This week I am on a family break. Our cottage looks out onto a long stretch of sand, nestled in a pretty bay. When I come to this place, I can literally feel my body take a breath of relief. It is as if coming here gives me permission to relax properly. It has so often been associated with rest and relaxation that I think my brain and body remember.
I have come here since I was small. However the first time I recall feeling I just needed to be here, I was writing my dissertation in my final year of my first psychology degree. At the time, it felt like a massive piece of work and I was under pressure. I recall wanting to escape, even if just for a short while. I wanted to hear the sea and walk with the feel of the cool sand underfoot. Perhaps this sounds cliché, but proximity to nature is something many people find benefits their psychological well-being.
A 2017 study, conducted by the Barcelona Institute for Global Health, reviewed 35 International studies on the health effects of blue space. The researchers concluded that interaction with blue space (anywhere near the sea or coast, but also rivers, lakes and other bodies of water) can have a potentially positive effect on mental health, particularly in terms of stress reduction and perceived well-being. Though these research findings are some of the first of their kind, anecdotally, it seems more people are gravitating towards blue space and nature generally, in a bid to maintain good mental health. From wild swimming to surfing and stand up paddle boarding, many are getting involved. For others, it may be hiking, geochacing or simply a walk in the woods.

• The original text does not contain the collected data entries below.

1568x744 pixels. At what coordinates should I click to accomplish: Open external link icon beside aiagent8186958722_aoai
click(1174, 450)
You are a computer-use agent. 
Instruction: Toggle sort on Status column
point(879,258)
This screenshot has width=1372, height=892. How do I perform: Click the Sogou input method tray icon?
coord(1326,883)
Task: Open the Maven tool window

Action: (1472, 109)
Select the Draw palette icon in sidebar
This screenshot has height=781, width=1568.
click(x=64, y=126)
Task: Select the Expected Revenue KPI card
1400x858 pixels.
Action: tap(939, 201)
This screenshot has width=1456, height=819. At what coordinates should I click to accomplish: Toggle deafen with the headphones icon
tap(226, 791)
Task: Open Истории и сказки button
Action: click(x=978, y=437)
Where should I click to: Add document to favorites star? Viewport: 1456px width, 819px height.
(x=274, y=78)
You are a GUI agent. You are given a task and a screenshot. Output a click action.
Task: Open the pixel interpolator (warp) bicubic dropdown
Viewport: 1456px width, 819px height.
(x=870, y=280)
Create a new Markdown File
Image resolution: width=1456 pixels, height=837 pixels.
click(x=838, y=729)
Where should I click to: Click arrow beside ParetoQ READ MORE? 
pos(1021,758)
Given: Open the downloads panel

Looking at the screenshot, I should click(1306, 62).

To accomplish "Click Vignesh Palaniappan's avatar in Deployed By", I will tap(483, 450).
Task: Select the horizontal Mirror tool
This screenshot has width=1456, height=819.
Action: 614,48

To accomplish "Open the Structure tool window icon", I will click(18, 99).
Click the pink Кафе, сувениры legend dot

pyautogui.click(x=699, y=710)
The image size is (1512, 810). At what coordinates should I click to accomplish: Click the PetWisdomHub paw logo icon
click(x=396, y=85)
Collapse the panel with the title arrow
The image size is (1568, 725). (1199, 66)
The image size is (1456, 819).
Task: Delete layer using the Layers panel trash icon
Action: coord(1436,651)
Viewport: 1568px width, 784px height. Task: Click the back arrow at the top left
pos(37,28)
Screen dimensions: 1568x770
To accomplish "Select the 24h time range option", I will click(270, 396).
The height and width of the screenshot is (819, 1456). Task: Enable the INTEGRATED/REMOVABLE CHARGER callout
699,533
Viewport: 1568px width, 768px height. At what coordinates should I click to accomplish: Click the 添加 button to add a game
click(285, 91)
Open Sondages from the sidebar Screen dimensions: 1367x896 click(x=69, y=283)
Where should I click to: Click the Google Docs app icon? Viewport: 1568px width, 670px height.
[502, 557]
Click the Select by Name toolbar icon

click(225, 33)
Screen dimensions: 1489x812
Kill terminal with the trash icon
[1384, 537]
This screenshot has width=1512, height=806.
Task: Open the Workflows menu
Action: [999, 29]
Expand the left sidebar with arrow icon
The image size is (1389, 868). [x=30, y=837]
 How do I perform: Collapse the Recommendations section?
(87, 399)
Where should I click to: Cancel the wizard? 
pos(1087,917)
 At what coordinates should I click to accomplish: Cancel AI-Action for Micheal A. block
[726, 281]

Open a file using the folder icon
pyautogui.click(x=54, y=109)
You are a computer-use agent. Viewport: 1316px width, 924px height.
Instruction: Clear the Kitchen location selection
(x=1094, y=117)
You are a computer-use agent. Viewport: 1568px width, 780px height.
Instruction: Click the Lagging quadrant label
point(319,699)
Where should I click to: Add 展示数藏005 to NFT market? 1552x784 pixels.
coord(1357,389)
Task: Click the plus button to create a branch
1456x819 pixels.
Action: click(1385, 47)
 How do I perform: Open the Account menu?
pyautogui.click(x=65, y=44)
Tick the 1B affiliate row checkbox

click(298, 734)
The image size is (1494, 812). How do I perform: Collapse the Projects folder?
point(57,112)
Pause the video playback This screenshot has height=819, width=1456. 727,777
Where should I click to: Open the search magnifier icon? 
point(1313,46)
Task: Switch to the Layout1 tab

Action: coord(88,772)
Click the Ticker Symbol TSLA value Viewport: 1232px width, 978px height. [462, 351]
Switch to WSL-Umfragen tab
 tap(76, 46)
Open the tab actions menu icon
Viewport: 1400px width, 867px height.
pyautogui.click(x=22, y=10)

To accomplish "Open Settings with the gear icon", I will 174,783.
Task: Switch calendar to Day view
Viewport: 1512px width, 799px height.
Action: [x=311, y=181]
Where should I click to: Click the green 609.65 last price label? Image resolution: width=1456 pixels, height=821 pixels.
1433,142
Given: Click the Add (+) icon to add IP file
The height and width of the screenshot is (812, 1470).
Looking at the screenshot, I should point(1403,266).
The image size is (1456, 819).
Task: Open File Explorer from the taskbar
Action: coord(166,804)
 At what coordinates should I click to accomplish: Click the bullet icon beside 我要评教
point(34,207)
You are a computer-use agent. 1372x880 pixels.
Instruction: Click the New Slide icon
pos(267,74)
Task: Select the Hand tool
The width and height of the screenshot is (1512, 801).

This week has given me a little more space than normal to sit still and reflect. What is it about a place that can have such a positive impact on our well-being? Proximity to natural beauty surely has to be part of it, if the study proves correct. But for me personally, I think it is a combination of both place and people. The people who you make and share memories of a place with are what ultimately makes it special. I have been here before with my parents, my grandparents, my brother and sister in-law, my friends, my husband and children. This week I have had the pleasure of introducing it to my partner and his children.
As I am writing this overlooking the beach, I wonder how many of you have your own special place? What benefit does the natural environment hold for you? Do you, like me, feel that the combination of people and place is the key to psychological wellbeing?
I have loved both this place and the people I have spent time with here fiercely. I hope to do so for many years to come.